Approximate time to read: 2 minutes

Firefox is damn handy, I have to say, if only for the plethora of handy extensions (or add-ons as they prefer to call them these days).

So, taking my web development cap off for a minute, here are details of the non-techy extensions I use. Bear in mind that I use Firefox 2.

Bookmark Duplicate Detector
If you have a lot of bookmarks (as I do) then ensuring you’re not duplicating them is a handy feature to have.

British English Dictionary
If you have Firefox 2, ensure you have this or else the built-in spell check facility won’t work.

Allows you to download screen contents on mass. Not of much very often but invaluable when you do need it.

Tweaks your Firefox to run quicker.

A great service that syncs your bookmarks between different computers. I use this to sync between my work laptop and my PC at home.

IE Tab
Allows you to open a page, within Firefox, but with Internet Explorer. Useful for those pages that just don’t work properly with Firefox (including Windows Update).

This will display Creative Commons licence details for a website at the bottom of Firefox. If you’re interested in CC, then this is an essential.

At work we access the network via Proxy. But if I use my work laptop at home, I will often connect directly, which requires the proxy turning off. This provides a simple button for turning the proxy on and off.

A service, provided by McAfee and a team of volunteers, to warn you about “dodgy” sites.

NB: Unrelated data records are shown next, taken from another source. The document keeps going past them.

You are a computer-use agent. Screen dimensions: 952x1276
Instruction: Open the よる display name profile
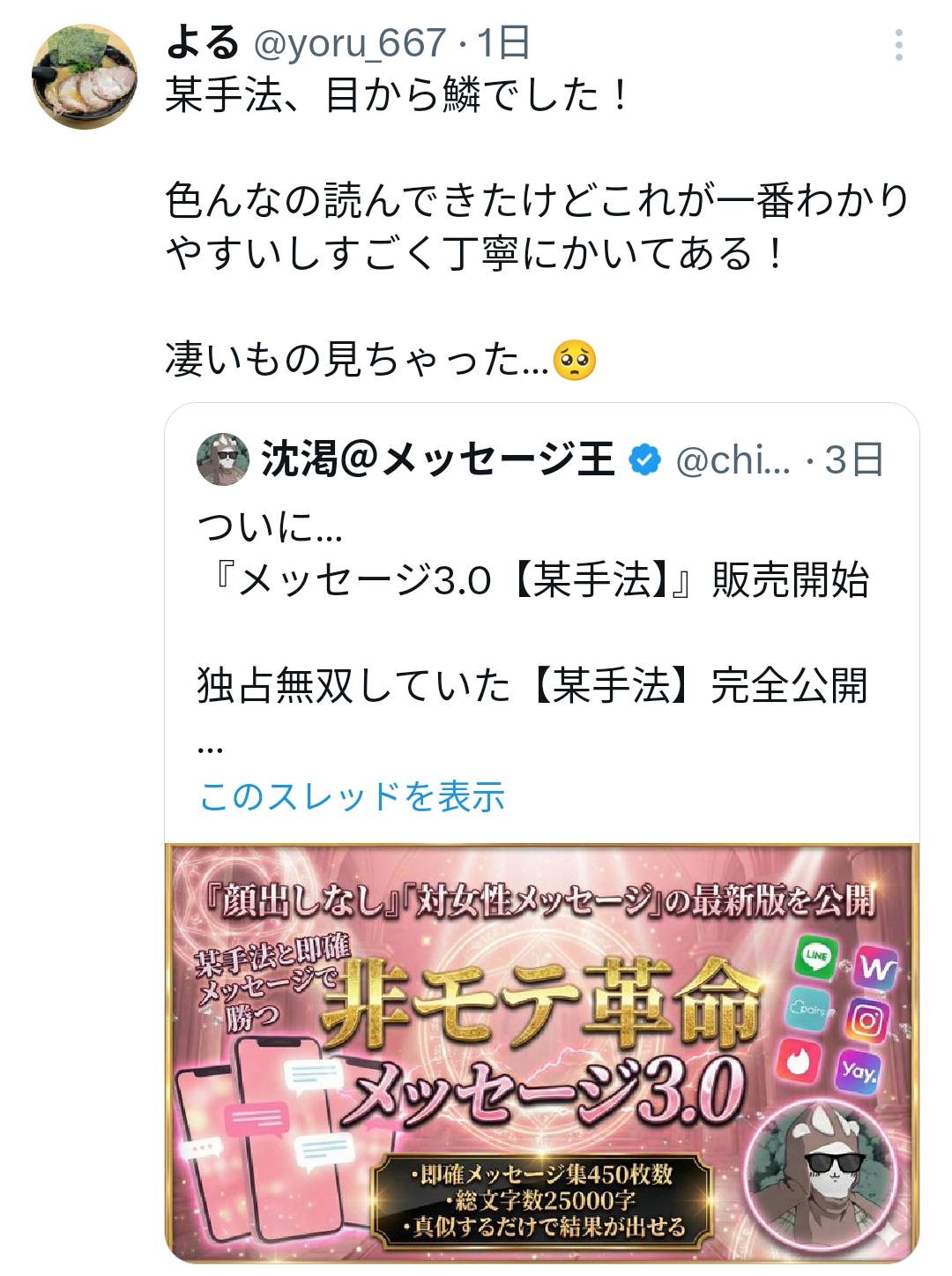click(x=203, y=42)
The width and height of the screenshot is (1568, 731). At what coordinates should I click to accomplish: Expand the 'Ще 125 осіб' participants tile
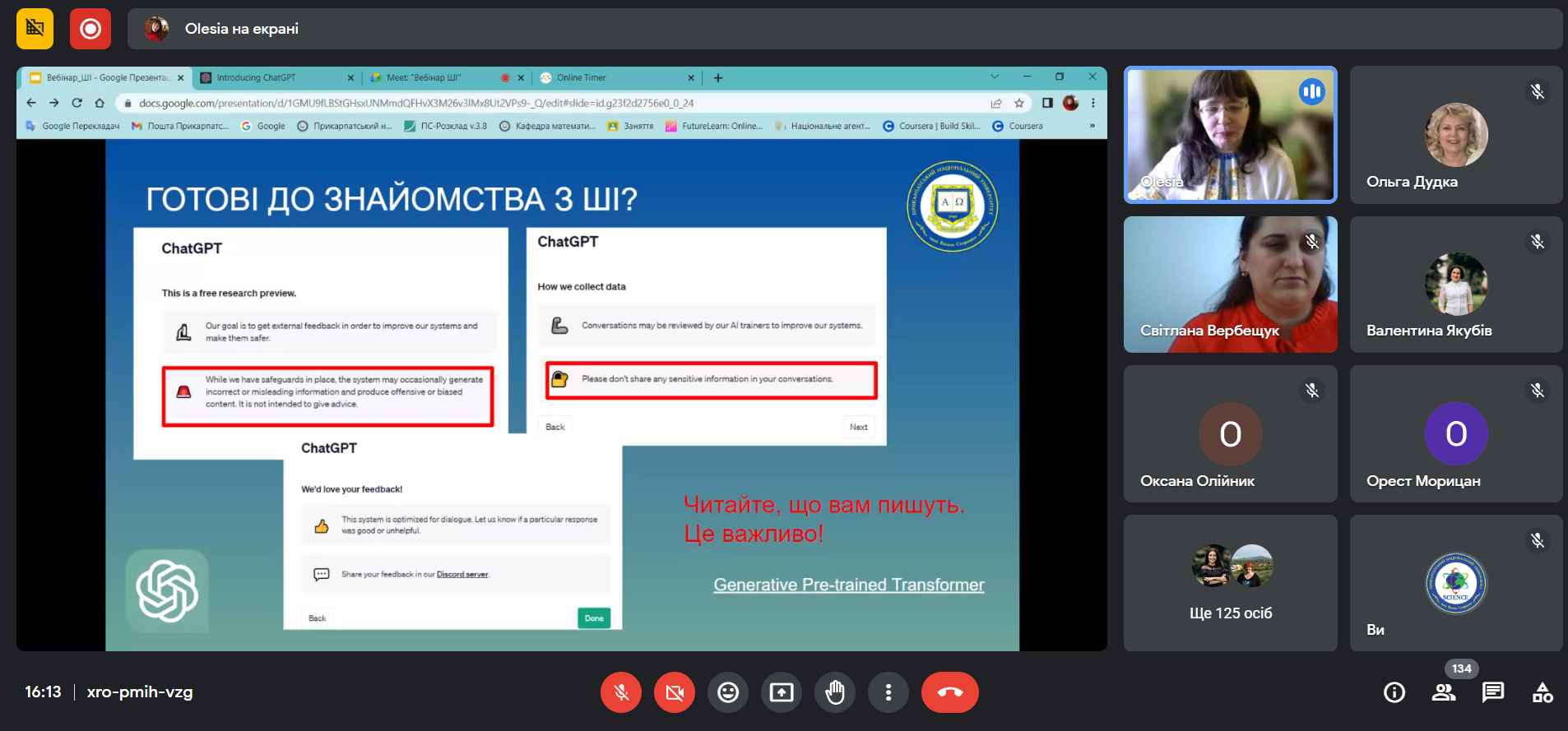[x=1231, y=582]
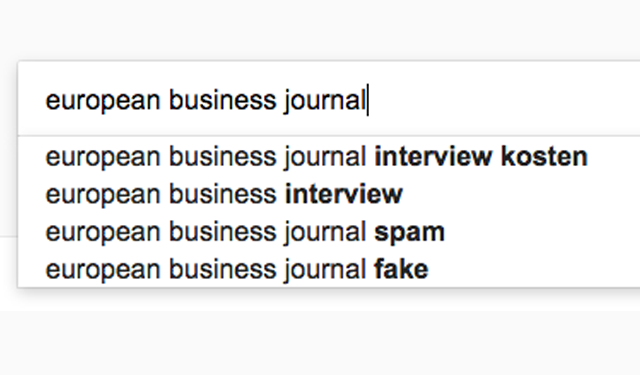The image size is (640, 375).
Task: Click the bold word 'fake'
Action: 401,268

As well as a button at the bottom of the Firefox window, it also displays status indicators when using search engines such as Google.

The only thing I don’t like about the tabbing facilities in Firefox is that a new tab opens to an empty page. This add-on allows you to change this plus more than you can wave a stick at.

There are also lots of add-ons available that will, for example, turn off website adverts. I don’t use these however because they are essentially blocking the source of income for many sites and services. If nobody responded to advertising then most of what we use for free would end up a paid service.